Child stretching © World Obesity
Coordinated by the University of Sydney’s Charles Perkins Centre the study finds children whose parents did not complete high school and who live with social disadvantage, were more likely to be affected by overweight or obesity in mid-adolescence. High school completion is a strong indicator of socio-economic status.
These factors were ‘on ramps’ which flow down to influence the body mass index (BMI) of parents, in turn providing immediate lifestyle impacts (diet, sedentary time) on a child’s risk of developing obesity.
Paediatrician Professor Louise Baur of the University of Sydney said the research explains why most current public health policies to prevent childhood obesity have had limited success.
“We tend to ignore the root causes of childhood obesity which include social disadvantage, and of course, this is not something parents or children choose for themselves,” said Professor Baur, co-author from the University’s Charles Perkins Centre.
“While healthy eating and activity interventions are important, the solutions lie not just in the domain of health departments.
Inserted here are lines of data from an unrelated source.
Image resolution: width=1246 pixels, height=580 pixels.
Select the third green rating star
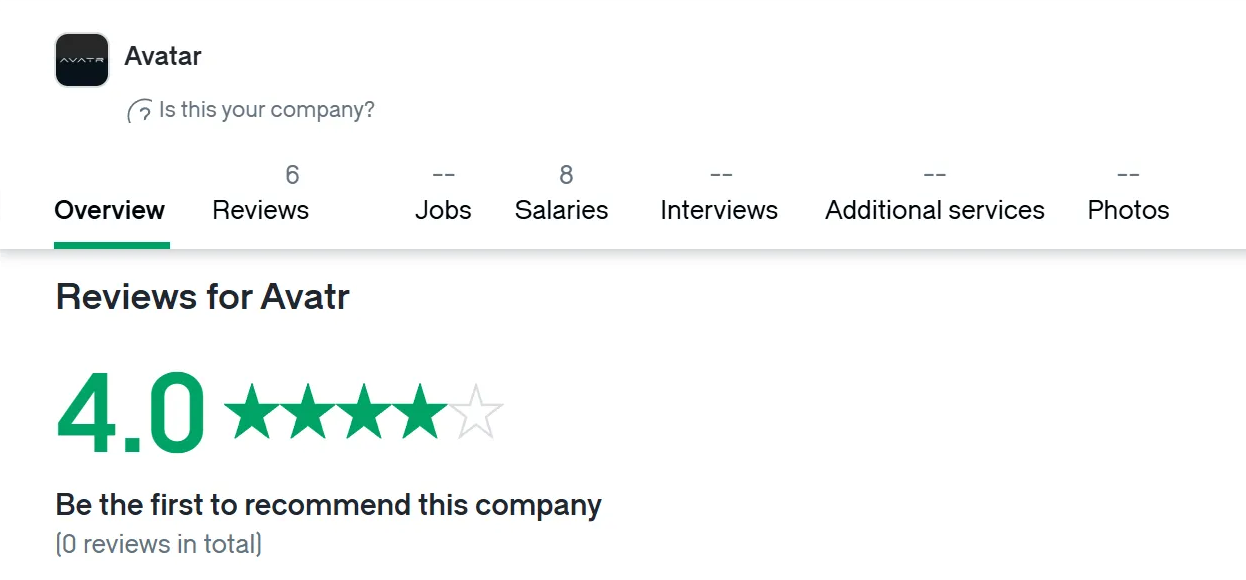pyautogui.click(x=363, y=411)
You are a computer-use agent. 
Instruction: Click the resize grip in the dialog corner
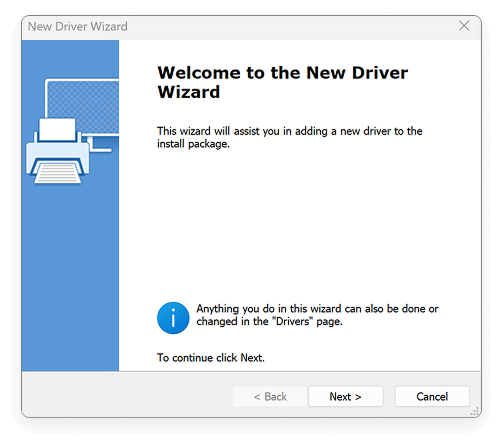click(474, 411)
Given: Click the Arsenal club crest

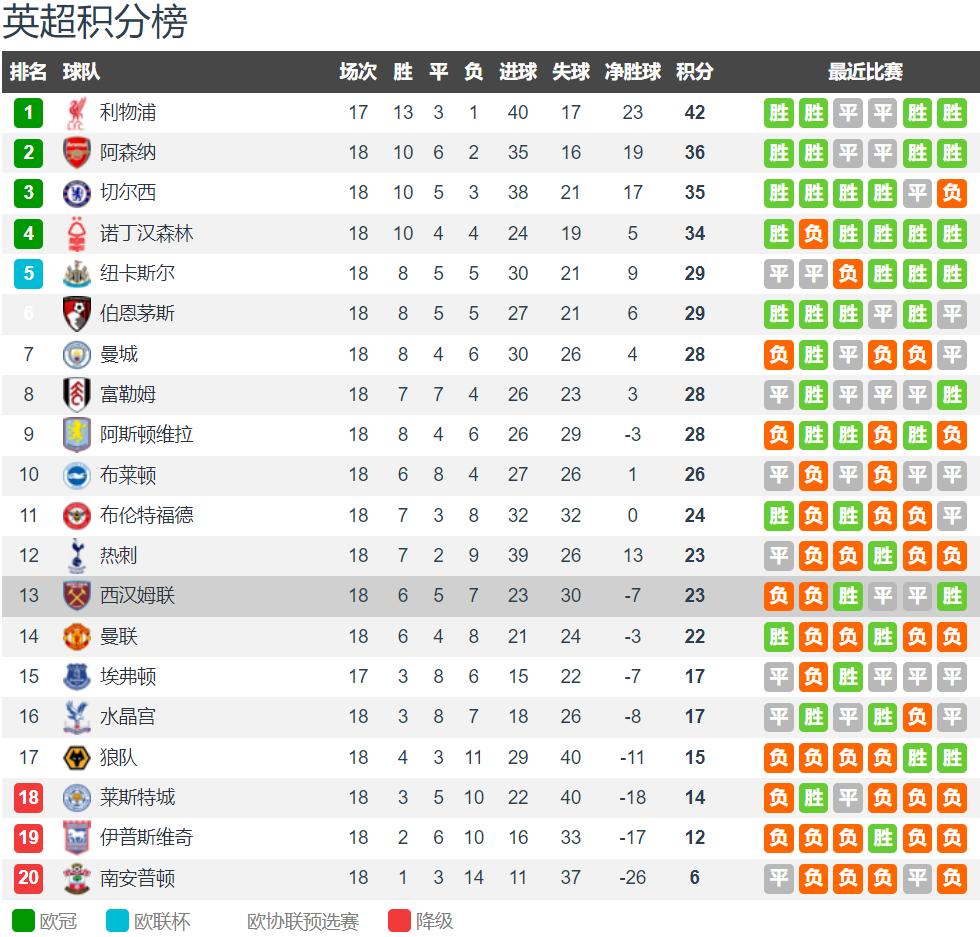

We need to see many government departments working together to consider how to make structural changes to reduce social inequality if we want to change Australia’s current trajectory.”
Other interesting findings from the research include how different drivers of obesity play out at different life stages, particularly the influence of free time activity after the age of eight.
There are also different influences on how free time is spent and influenced for boys versus girls. For boys, more electronic gaming leads to less active free time. For girls, better sleep quality leads to longer sleep time and more active free time.